> About this exercise:
Beginning with the line that has "Task: Select the", please write out the remaining lines of the material exactly, the last one included.

> Given data:
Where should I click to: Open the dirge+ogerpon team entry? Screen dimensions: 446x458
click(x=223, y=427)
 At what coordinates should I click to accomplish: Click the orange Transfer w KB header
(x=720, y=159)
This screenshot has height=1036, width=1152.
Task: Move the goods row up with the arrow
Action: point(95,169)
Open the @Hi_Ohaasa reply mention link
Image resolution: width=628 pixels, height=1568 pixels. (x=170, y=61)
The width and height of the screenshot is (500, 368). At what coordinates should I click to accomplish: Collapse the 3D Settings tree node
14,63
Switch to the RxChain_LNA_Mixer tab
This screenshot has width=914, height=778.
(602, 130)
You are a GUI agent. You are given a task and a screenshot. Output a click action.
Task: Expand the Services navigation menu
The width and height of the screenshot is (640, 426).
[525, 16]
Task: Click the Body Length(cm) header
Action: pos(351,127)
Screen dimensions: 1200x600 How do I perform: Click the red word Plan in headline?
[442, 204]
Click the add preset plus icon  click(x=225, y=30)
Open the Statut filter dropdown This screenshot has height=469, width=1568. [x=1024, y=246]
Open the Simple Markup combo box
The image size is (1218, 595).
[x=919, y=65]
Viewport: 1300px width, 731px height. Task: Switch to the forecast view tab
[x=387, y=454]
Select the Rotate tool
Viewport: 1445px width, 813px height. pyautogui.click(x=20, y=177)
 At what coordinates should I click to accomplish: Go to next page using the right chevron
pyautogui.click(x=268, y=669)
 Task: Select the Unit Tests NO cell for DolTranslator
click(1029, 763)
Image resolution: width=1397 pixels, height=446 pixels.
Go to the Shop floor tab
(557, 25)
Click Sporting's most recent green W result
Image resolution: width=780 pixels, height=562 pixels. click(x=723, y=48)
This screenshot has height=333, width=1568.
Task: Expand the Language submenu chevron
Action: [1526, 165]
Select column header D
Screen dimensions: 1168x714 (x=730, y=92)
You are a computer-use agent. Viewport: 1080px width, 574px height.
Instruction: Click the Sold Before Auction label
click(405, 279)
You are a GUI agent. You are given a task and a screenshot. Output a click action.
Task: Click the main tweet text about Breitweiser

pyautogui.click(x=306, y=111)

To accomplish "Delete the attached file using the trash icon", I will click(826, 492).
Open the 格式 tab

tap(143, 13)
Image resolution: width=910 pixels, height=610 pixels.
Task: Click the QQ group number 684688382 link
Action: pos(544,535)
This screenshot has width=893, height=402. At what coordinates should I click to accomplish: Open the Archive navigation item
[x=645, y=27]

> Answer to the problem:
 Task: Select the Unit Tests NO cell for DolTranslator
click(1029, 763)
Image resolution: width=1397 pixels, height=446 pixels.
Go to the Shop floor tab
(557, 25)
Click Sporting's most recent green W result
Image resolution: width=780 pixels, height=562 pixels. click(x=723, y=48)
This screenshot has height=333, width=1568.
Task: Expand the Language submenu chevron
Action: [1526, 165]
Select column header D
Screen dimensions: 1168x714 (x=730, y=92)
You are a computer-use agent. Viewport: 1080px width, 574px height.
Instruction: Click the Sold Before Auction label
click(405, 279)
You are a GUI agent. You are given a task and a screenshot. Output a click action.
Task: Click the main tweet text about Breitweiser

pyautogui.click(x=306, y=111)

To accomplish "Delete the attached file using the trash icon", I will click(826, 492).
Open the 格式 tab

tap(143, 13)
Image resolution: width=910 pixels, height=610 pixels.
Task: Click the QQ group number 684688382 link
Action: pos(544,535)
This screenshot has width=893, height=402. At what coordinates should I click to accomplish: Open the Archive navigation item
[x=645, y=27]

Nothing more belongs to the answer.